CHALLENGE A —
In the passage on COM+ global variables, how many threads per CPU does the current version of COM+ have?

SELECTED EXCERPT —
┄┄┄┄┄┄┄┄┄┄┄┄┄┄┄┄┄┄┄┄
When you know how global variables work in COM+ components, you can benefit from using them instead of seeing the unpredictable results as a problem. If you use them for read-only values, there is no danger. Use a Sub Main in your component to set the values. If you have checked Retain in Memory for the project properties of your component (and you definitely should), the Sub Main will only be called once for each thread for the lifetime of the COM+ application. (Watch out for doing too much in Sub Main so that you don’t hit a specific DCOM timeout. You may also introduce code that is harder to debug. A better approach would be to use lazy initialization so that the value will be cached the first time it’s requested.)

Since each thread has its own value, there is no contention whatsoever between the threads. But beware that you are using an implementation detail that may change in any version! (In the current version of COM+ you have approximately ten threads per CPU. In MTS you had 100 threads by default.) This is the code I use in the Sub Main procedure for my tests.

Option Explicit

Global gsngVat As Single

Global gstrProducts As String

Public Sub Main()

gsngVat = VatGet()

gstrProducts = ProductsGet()

End Sub

And this is the code I use to fetch the static data in this scenario.
┄┄┄┄┄┄┄┄┄┄┄┄┄┄┄┄┄┄┄┄
(Dataset excerpt)
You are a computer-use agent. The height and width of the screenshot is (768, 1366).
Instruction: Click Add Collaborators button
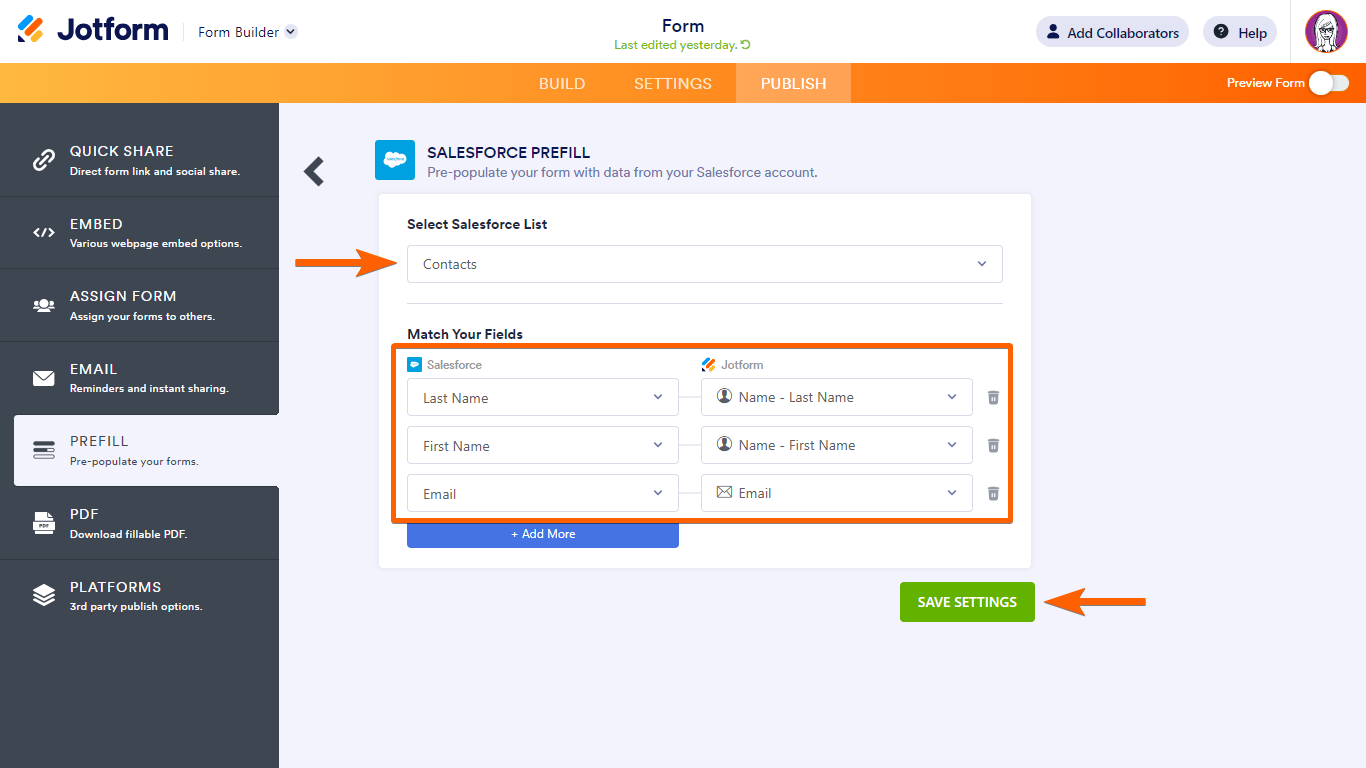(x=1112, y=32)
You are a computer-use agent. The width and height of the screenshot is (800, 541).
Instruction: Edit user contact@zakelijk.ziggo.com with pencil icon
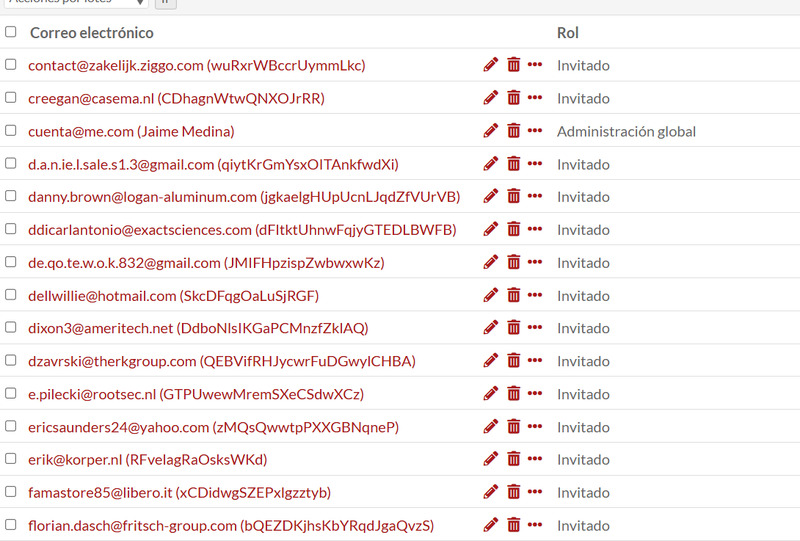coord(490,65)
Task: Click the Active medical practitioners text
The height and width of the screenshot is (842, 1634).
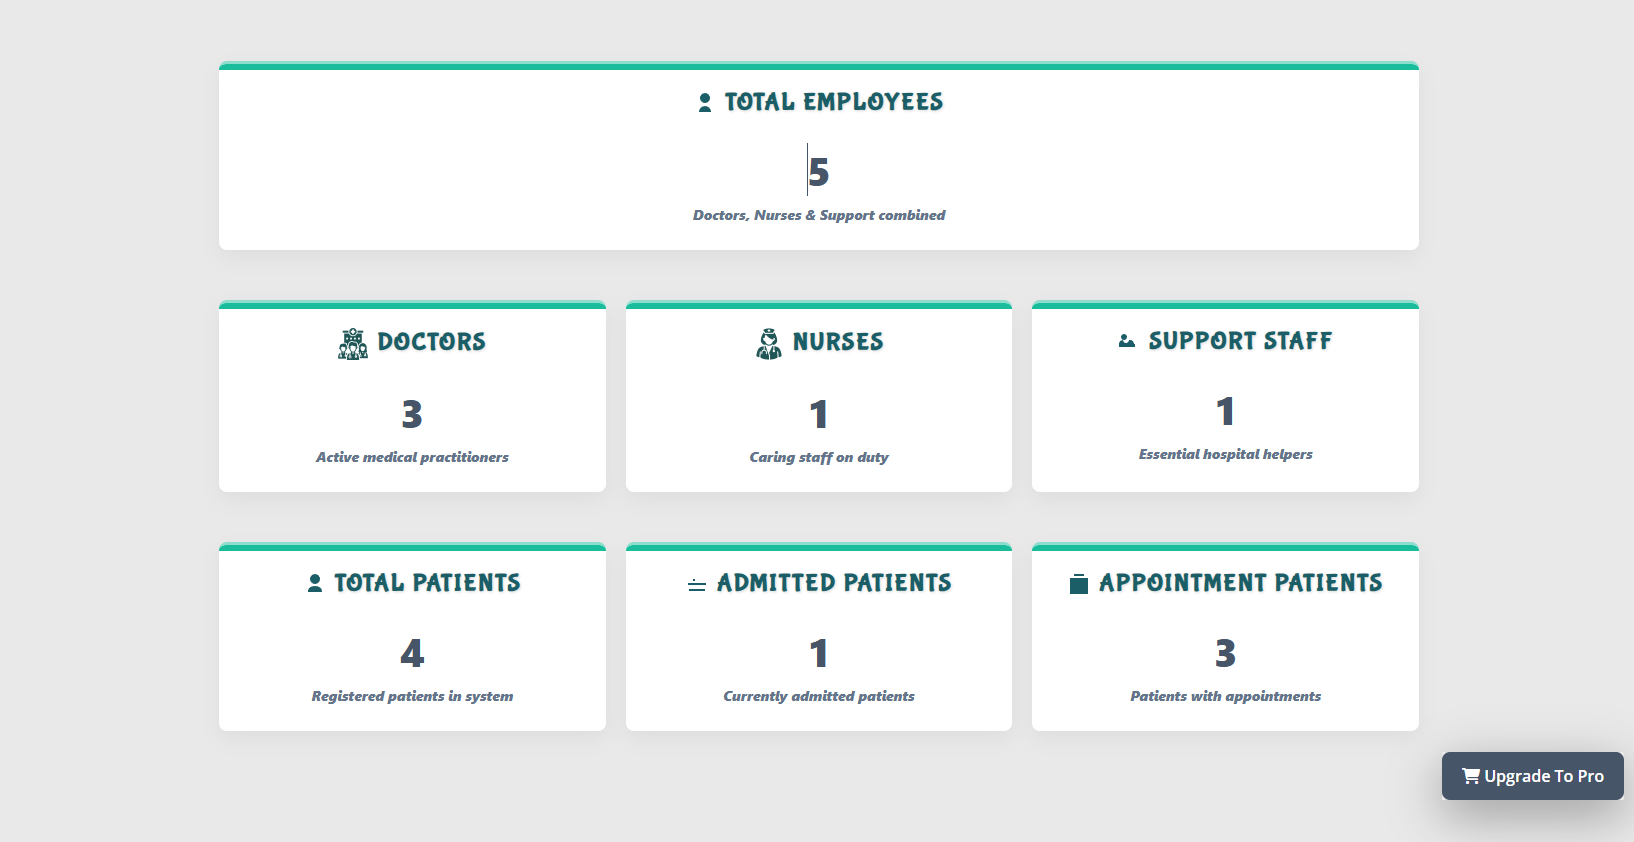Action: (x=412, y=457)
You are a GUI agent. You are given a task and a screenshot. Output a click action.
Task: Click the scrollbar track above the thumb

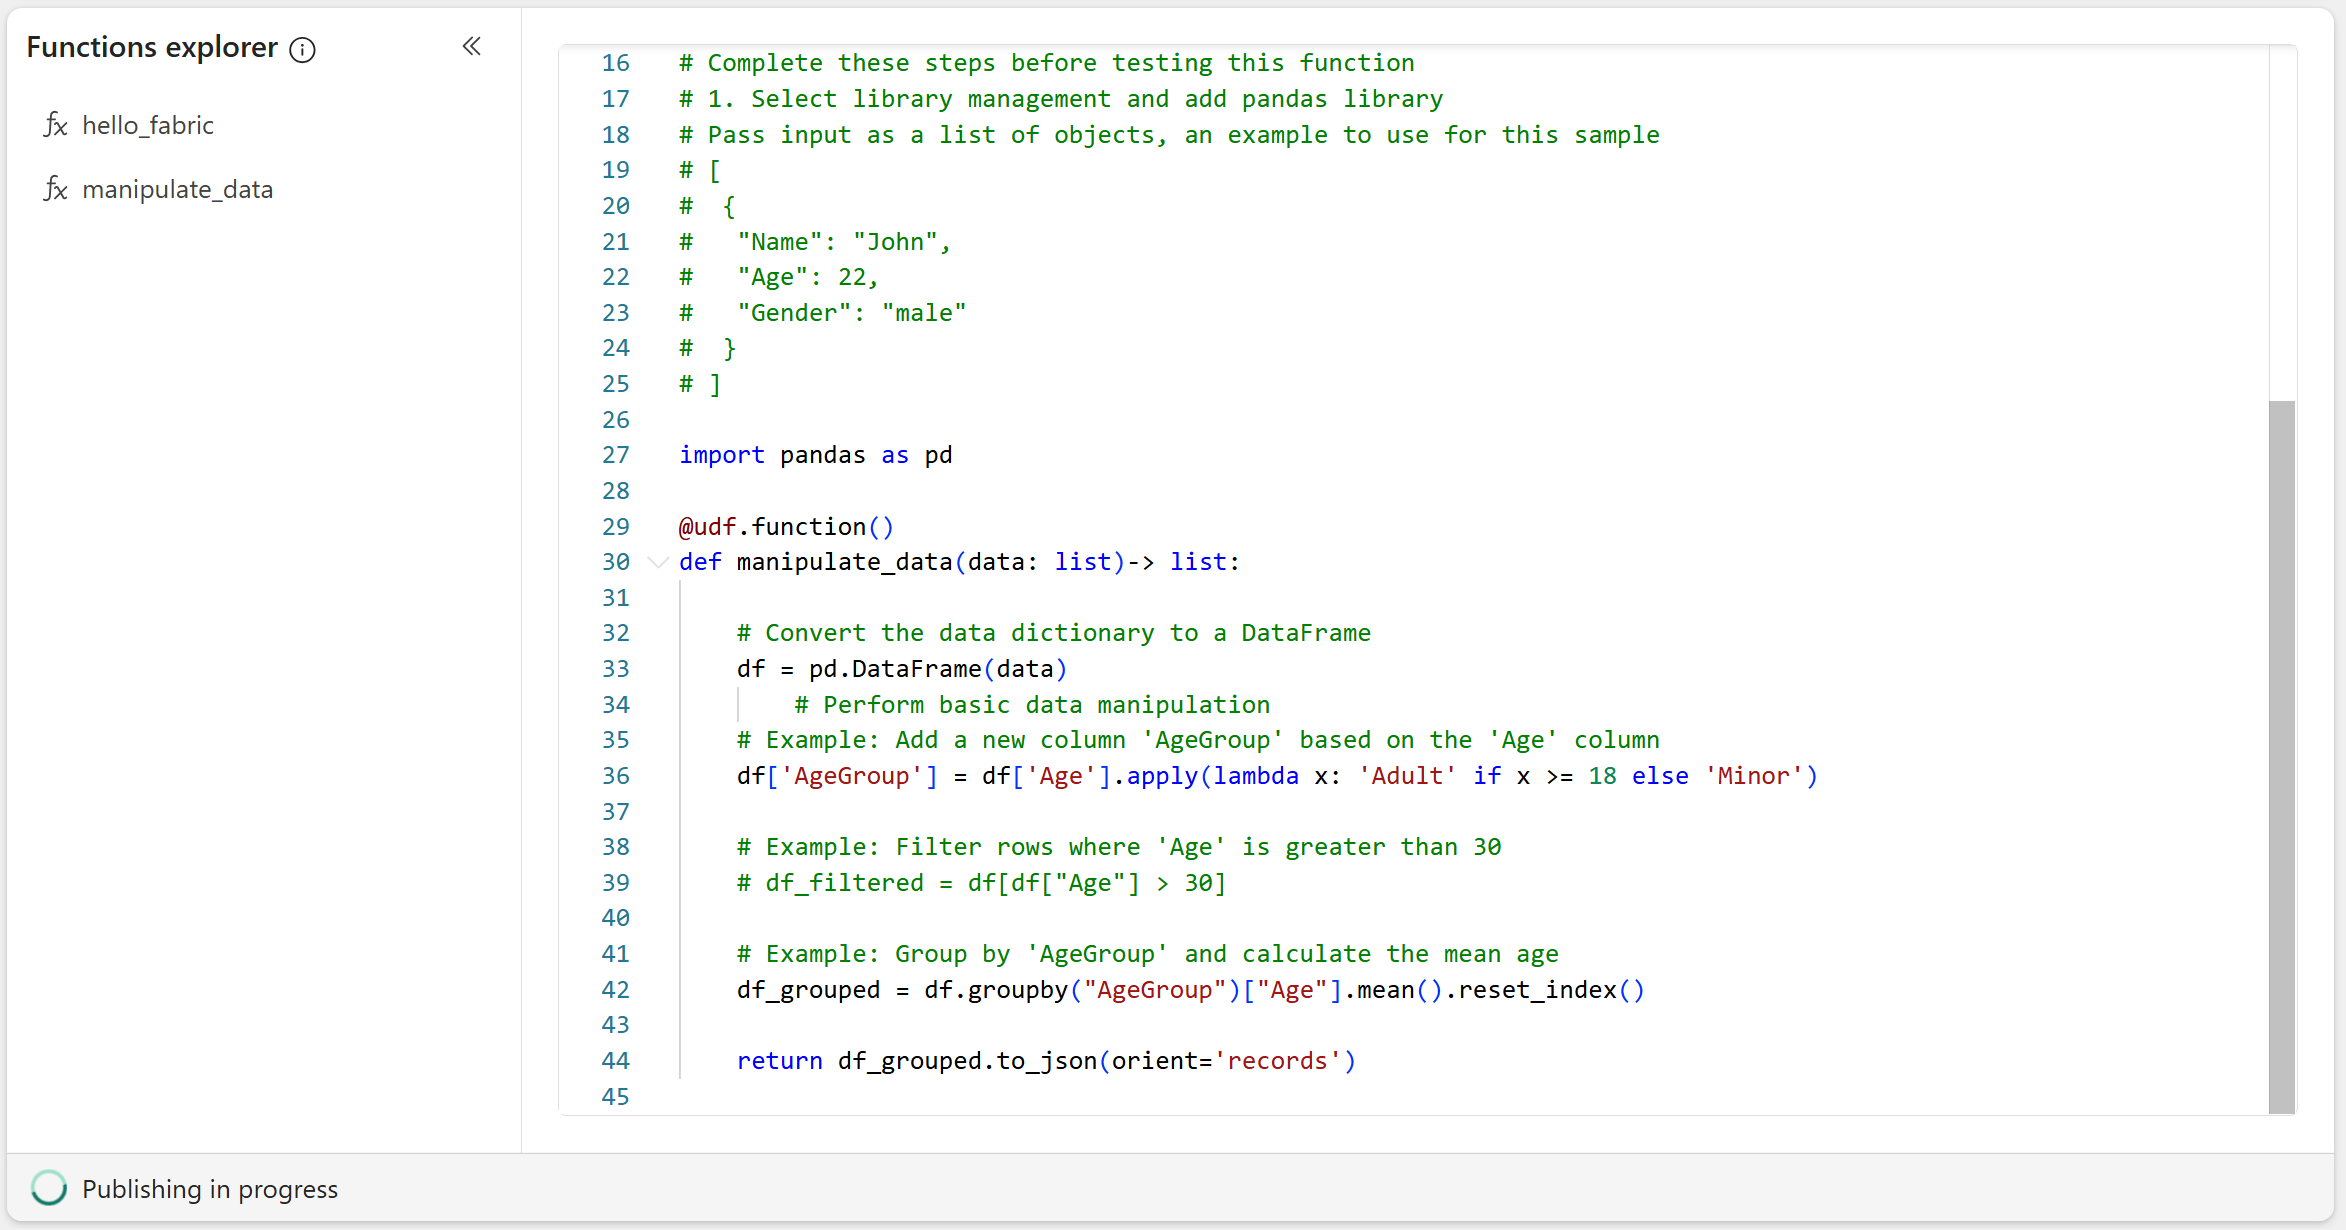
┄┄┄┄┄┄┄┄┄┄┄┄┄┄┄┄┄┄┄┄
CHALLENGE B —
Transcribe the lines of the listing starting at the line that contains "You are a GUI" and ending at the end of the listing. Leave out the picture.

WORKED SOLUTION A —
Approximately ten threads per CPU.

WORKED SOLUTION B —
You are a GUI agent. You are given a task and a screenshot. Output a click action.
Task: Click the scrollbar track above the thumb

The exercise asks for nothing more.